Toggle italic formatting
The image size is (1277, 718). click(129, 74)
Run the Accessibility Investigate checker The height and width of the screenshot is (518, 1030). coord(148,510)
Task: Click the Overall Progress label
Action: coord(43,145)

EXERCISE OBJECTIVE:
Copy out every line from the one containing "Run the Accessibility" through the end of the entries, both ends included.

ANSWER FOR THE TASK:
Run the Accessibility Investigate checker The height and width of the screenshot is (518, 1030). coord(148,510)
Task: Click the Overall Progress label
Action: coord(43,145)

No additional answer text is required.